### Set task
Print the entries below unchanged, from the line containing "Screen dimensions: 665x1440" through the line containing "Action: coord(617,776)", leaving out the pictures.

### Input data

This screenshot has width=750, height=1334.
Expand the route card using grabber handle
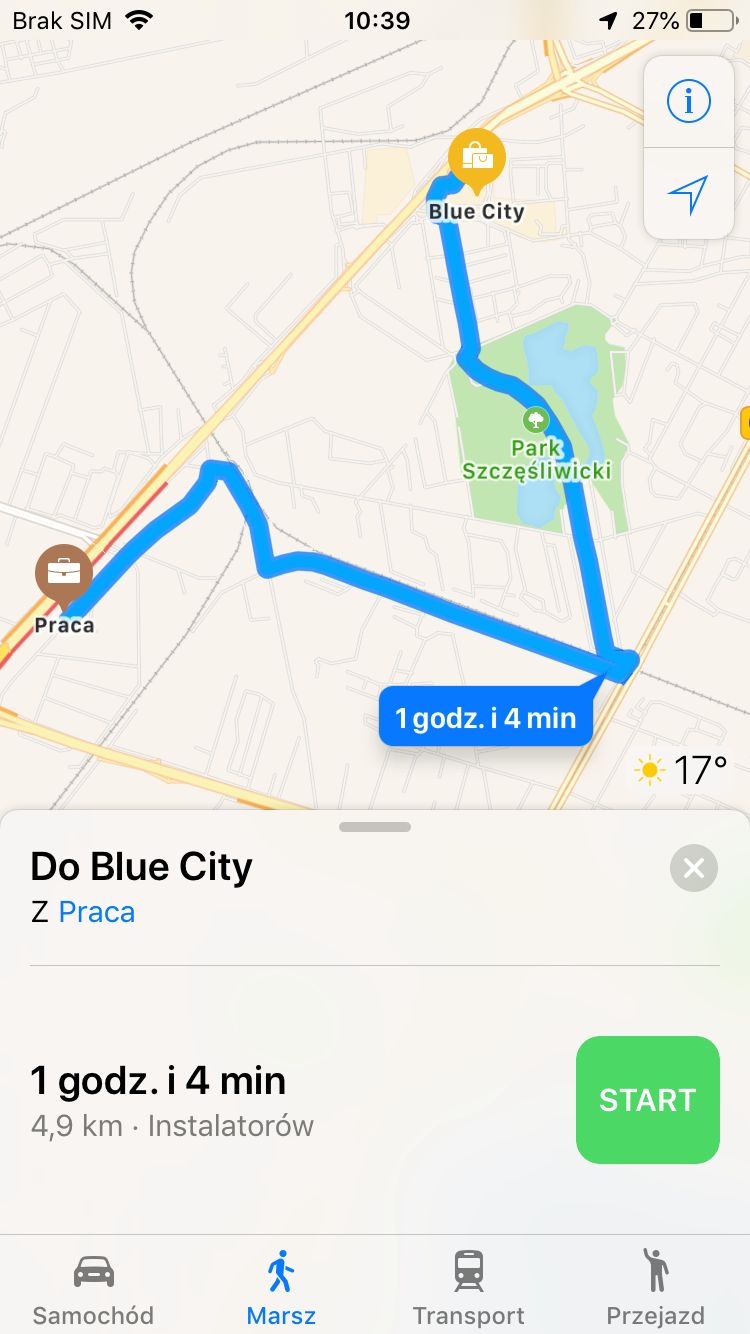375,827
...
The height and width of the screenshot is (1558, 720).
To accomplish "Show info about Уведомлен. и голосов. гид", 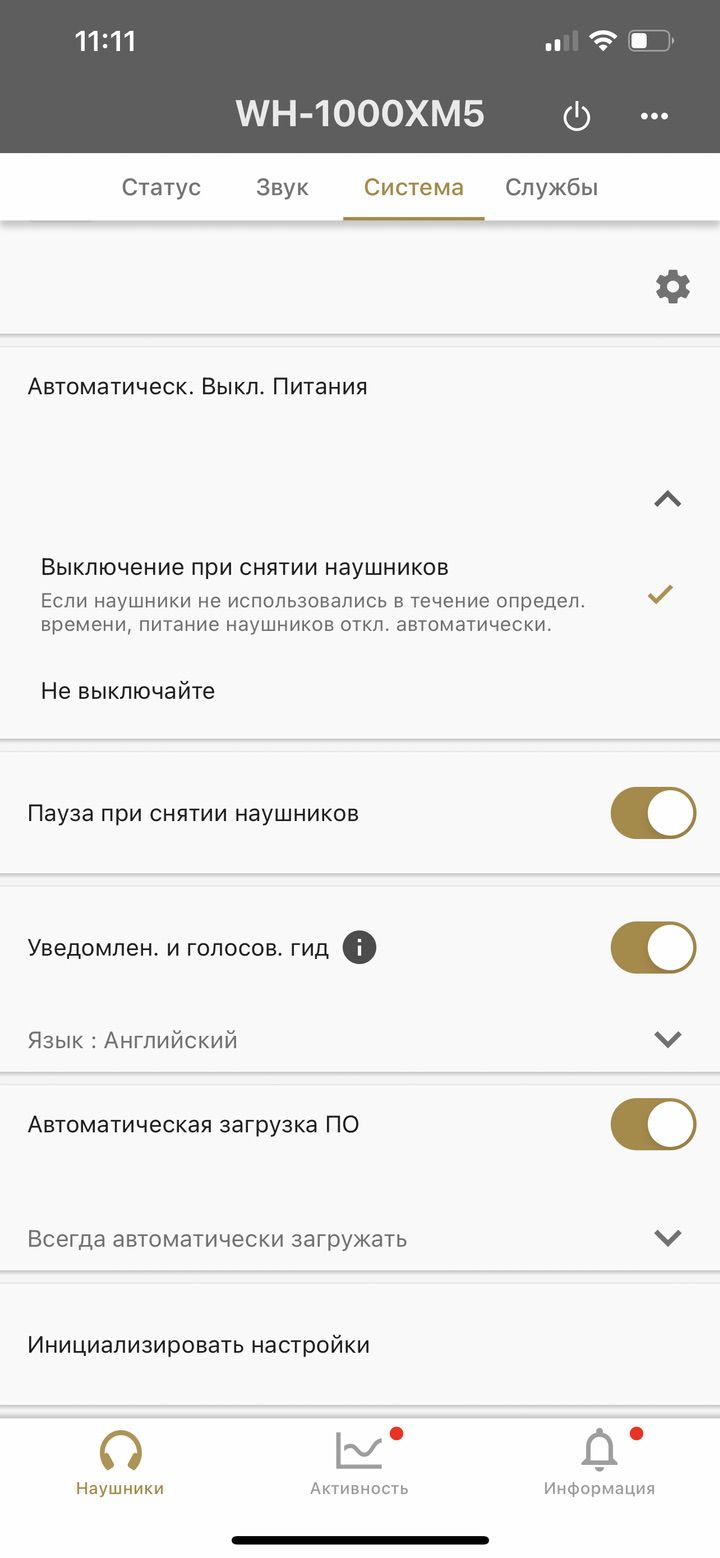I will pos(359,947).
--
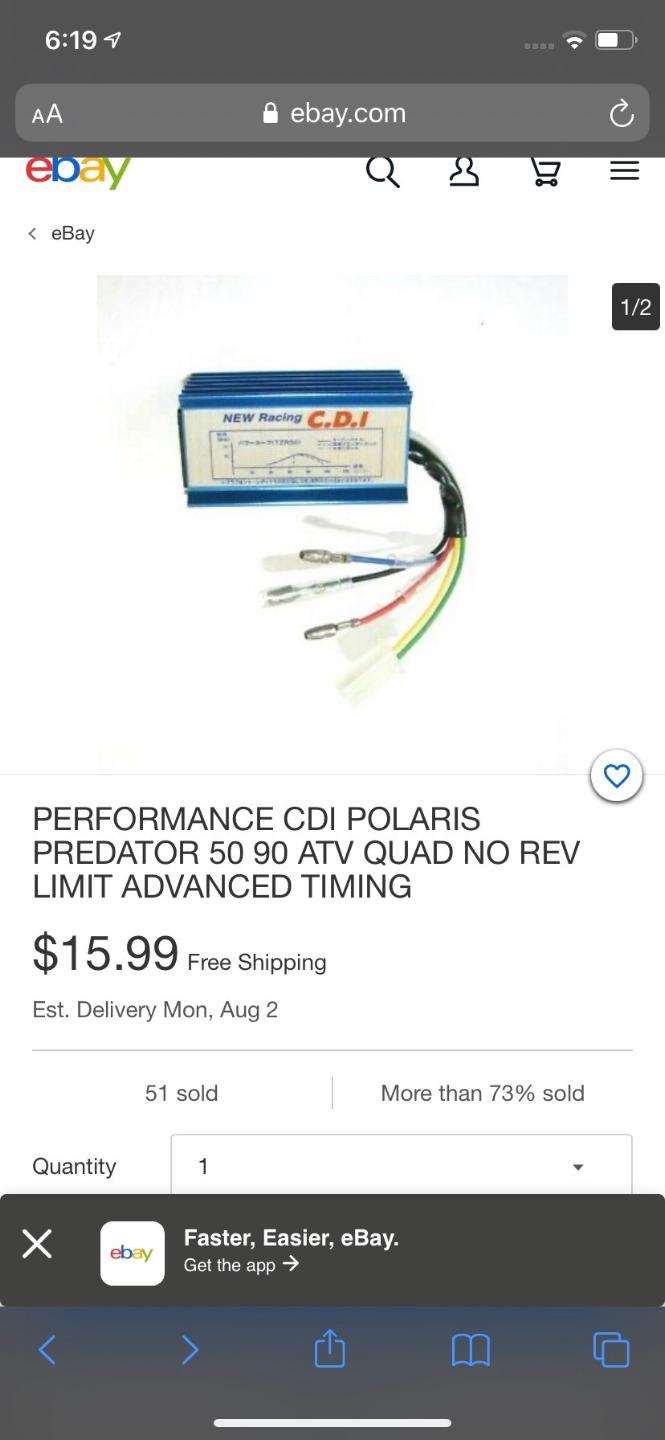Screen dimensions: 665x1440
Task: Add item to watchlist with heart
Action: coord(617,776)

### Correct output
Screen dimensions: 665x1440
Task: Add item to watchlist with heart
Action: coord(617,776)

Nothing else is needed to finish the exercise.